The long-standing recommendation that all women undergo annual mammography beginning at age 40 has detected many early stage cancers and has prevented many deaths. Many studies have shown as much as a 30 percent mortality reduction from breast cancer since the mid-1980s, when widespread screening mammography was introduced. Organizations such as American Cancer Society, American College of Radiology, American Academy of Obstetrics and Gynecology, National Cancer Institute, breast cancer advocacy organizations and prestigious cancer institutions such as MD Anderson and Mayo Clinic have reacted swiftly and in many cases with justifiable outrage over these new recommendations.

A review of the panel’s methodology notes hundreds of peer-reviewed studies were excluded from the decision-making process. Many of these excluded studies indicate significant mortality reduction in screening participants in the 40 to 49 age group. By the panel’s own admission, there is evidence for mortality reduction in this group but they impose an arbitrary benefit threshold and conclude there simply are not enough lives saved to justify continuing to screen this population.

The American Cancer Society is widely known for its carefully formulated recommendations.

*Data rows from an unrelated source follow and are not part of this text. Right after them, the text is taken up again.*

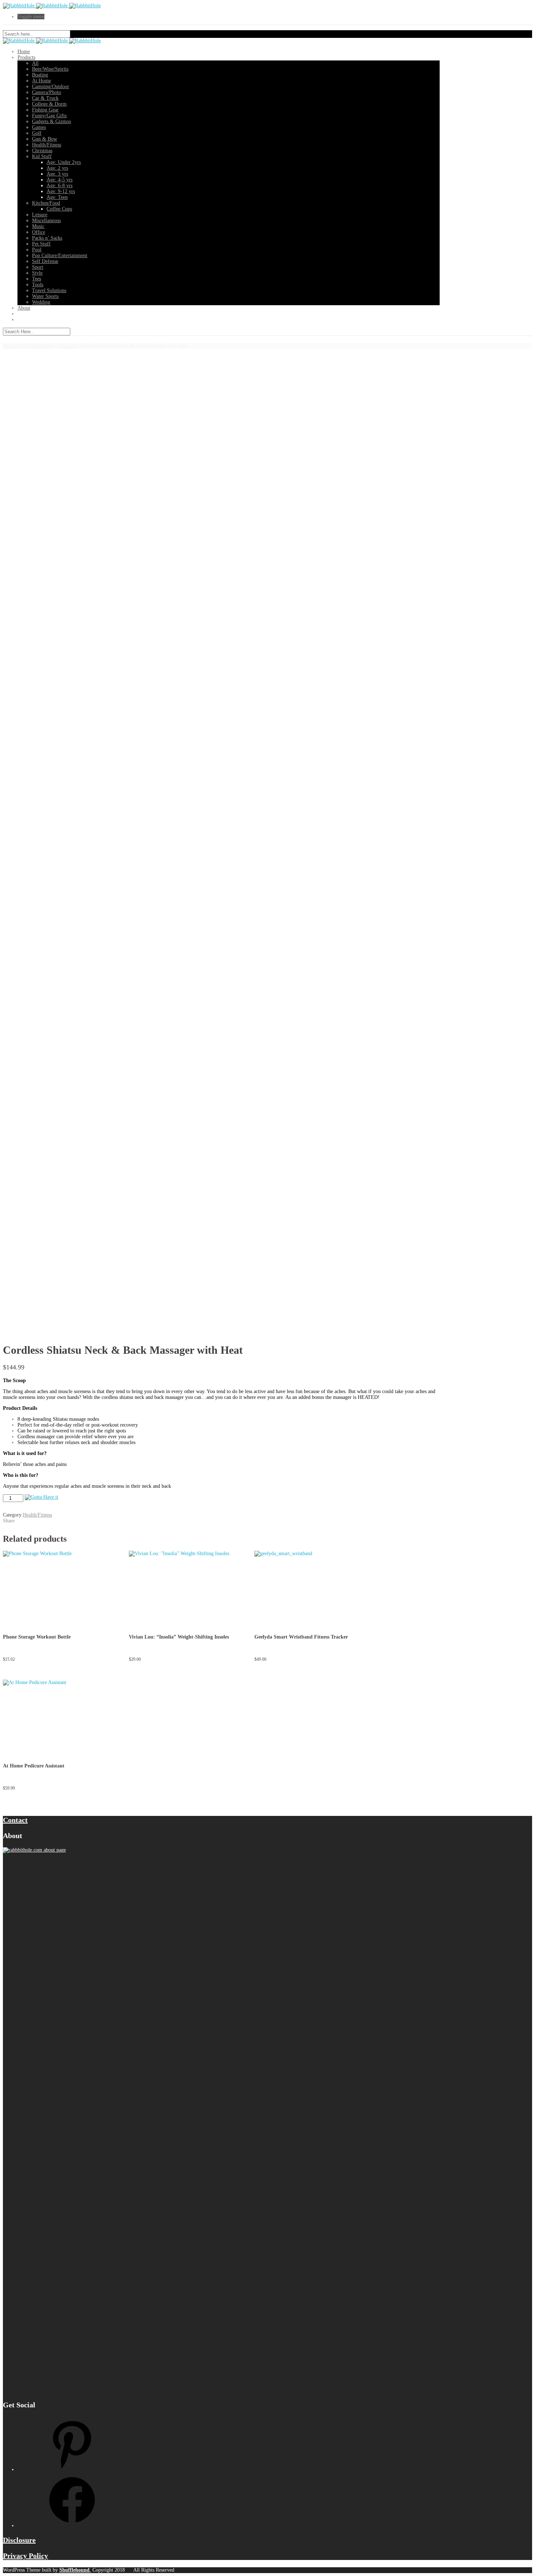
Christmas (42, 150)
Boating (40, 75)
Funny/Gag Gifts (49, 115)
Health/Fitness (46, 145)
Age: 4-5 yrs (59, 179)
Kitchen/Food (46, 203)
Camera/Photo (46, 92)
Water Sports (45, 296)
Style (37, 273)
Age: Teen (57, 197)
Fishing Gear (45, 110)
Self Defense (45, 261)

It used fundamentally the same data to arrive at a totally opposite conclusion, that there is clear life saving value in screening the 40 to 49 age group. It is also interesting to observe that evidence cited by the task force is basically the same it used in 2002 to issue their landmark recommendation to include the 40 to 49 group for screening mammography. This flip-flop does not give a sense of confidence in what is supposed to be the role model for guideline setting.

The panel is careful to indicate these new recommendations are for women of average lifetime risk of developing breast cancer. This reasoning is counter-intuitive because it is well-known that only 25 percent of breast cancer is diagnosed in women with a positive family history.

I strongly encourage women to continue to participate in the proven, life-saving practice of annual screening mammography beginning at age 40.

John Benson, M.D. is the medical director of the Breast Center at Mount Desert Island Hospital in Bar Harbor and is a Fellow of the American College of Radiology.